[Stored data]
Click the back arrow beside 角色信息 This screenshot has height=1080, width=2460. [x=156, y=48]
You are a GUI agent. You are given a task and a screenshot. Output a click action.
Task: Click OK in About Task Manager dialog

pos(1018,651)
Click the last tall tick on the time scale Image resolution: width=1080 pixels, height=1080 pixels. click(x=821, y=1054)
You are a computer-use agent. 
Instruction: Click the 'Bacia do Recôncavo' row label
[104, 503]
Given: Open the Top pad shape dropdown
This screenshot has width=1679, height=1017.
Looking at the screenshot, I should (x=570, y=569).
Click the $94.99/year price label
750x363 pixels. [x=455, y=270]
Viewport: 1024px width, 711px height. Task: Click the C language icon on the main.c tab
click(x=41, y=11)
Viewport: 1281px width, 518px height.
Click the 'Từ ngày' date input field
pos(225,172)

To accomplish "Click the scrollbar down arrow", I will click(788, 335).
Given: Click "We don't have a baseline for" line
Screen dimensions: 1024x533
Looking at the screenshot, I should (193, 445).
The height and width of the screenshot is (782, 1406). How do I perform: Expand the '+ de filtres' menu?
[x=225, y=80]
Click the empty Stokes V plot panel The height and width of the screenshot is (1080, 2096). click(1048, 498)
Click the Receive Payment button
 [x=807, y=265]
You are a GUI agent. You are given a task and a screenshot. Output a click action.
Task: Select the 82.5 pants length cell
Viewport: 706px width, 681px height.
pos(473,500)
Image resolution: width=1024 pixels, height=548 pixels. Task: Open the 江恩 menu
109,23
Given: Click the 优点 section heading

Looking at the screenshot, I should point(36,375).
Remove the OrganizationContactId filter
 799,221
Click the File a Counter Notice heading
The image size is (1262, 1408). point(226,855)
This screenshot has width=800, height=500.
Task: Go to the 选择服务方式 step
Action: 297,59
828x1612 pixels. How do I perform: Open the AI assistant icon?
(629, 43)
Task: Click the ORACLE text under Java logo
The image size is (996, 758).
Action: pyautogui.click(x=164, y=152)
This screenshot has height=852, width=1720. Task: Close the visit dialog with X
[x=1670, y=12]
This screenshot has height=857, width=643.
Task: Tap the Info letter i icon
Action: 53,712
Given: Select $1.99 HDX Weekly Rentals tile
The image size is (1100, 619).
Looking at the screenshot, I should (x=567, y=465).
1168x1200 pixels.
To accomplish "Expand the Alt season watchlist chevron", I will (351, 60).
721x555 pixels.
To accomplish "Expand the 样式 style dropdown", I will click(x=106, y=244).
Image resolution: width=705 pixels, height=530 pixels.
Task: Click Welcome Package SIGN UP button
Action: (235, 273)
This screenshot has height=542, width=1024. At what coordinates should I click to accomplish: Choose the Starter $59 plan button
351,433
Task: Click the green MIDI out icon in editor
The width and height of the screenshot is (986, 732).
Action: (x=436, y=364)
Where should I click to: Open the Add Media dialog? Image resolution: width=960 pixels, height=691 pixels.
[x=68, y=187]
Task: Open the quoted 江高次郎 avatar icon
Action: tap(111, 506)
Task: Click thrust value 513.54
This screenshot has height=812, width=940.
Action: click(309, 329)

### Task prompt:
Go through the records line by line and give the number of lines with the string "arrow" in them, stating nothing else.

### Answer to this exercise:
2